● Exercise: Look through the material below and show every line with the word "computer".

● Record excerpts:
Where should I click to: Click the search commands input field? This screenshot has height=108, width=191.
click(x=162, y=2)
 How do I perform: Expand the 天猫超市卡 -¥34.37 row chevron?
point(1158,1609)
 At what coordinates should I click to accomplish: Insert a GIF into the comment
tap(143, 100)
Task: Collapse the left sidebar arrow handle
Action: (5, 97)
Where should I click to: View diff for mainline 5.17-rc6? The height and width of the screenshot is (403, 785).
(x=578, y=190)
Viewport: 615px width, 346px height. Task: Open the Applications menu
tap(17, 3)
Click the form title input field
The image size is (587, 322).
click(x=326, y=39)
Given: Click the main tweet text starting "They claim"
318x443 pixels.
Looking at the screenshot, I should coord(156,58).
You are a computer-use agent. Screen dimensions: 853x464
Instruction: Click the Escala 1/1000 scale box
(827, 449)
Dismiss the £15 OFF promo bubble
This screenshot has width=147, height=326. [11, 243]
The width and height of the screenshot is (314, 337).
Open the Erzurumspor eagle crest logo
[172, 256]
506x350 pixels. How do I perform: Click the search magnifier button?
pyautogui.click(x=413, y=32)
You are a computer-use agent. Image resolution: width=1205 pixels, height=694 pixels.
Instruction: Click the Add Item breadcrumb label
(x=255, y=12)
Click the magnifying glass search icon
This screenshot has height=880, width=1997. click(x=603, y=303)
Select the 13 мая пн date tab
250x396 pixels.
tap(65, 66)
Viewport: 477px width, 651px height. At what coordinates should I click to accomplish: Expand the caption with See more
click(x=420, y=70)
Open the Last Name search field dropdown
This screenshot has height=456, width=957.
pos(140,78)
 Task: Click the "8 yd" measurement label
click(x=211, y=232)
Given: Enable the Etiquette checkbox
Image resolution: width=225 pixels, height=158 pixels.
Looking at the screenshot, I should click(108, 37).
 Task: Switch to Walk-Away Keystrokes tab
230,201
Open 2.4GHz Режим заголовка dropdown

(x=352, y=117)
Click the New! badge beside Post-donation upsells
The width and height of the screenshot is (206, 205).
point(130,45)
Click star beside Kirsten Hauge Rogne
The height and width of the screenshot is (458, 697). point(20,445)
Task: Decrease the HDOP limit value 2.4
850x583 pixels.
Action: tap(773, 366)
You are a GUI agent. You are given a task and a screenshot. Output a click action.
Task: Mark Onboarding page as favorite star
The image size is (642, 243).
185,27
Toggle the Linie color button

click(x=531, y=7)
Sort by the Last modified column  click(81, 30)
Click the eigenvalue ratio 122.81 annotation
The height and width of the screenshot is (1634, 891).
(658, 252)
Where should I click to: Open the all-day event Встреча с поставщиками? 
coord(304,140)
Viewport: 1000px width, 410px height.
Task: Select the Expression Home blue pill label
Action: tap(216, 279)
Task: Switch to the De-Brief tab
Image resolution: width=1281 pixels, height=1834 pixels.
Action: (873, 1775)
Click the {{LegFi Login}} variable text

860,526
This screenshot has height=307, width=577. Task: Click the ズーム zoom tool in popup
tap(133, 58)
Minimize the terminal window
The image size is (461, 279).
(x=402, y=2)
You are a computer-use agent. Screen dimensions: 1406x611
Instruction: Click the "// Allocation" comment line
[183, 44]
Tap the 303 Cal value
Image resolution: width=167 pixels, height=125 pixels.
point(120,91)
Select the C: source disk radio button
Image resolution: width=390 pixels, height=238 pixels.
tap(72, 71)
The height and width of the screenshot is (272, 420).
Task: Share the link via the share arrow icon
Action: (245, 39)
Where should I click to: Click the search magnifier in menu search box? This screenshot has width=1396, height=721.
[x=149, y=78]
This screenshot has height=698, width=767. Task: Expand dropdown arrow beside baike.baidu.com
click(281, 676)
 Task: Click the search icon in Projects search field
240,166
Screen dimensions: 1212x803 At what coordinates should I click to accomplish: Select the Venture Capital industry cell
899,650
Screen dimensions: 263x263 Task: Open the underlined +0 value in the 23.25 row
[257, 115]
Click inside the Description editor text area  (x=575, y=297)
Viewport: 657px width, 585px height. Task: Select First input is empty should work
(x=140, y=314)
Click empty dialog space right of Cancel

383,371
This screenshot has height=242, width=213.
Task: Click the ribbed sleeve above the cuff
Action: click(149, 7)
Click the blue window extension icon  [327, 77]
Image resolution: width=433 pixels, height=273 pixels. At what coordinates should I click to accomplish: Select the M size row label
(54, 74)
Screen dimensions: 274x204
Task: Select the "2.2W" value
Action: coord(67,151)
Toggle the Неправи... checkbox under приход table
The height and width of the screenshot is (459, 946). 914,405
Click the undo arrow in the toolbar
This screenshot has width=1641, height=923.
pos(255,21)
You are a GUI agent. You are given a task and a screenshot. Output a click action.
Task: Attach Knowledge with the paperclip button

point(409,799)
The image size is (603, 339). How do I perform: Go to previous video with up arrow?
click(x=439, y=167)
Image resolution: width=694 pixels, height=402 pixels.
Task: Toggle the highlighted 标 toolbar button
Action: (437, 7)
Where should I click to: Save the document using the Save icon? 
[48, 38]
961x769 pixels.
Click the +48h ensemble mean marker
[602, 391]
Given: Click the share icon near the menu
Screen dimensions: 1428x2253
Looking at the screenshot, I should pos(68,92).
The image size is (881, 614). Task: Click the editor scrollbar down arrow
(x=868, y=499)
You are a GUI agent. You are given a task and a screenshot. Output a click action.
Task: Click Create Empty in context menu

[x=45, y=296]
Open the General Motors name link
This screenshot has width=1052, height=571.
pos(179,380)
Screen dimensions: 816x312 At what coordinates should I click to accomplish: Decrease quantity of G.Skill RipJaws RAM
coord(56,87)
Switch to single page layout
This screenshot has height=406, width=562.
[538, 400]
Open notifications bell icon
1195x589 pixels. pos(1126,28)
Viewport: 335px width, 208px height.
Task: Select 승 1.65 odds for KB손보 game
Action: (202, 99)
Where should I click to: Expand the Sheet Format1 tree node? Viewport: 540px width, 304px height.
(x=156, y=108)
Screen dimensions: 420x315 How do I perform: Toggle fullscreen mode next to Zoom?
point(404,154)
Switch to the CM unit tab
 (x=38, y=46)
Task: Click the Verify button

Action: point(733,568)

● Output for this task:
You are a computer-use agent. Screen dimensions: 853x464
You are a computer-use agent. Image resolution: width=1205 pixels, height=694 pixels.
You are a computer-use agent. Screen dimensions: 1406x611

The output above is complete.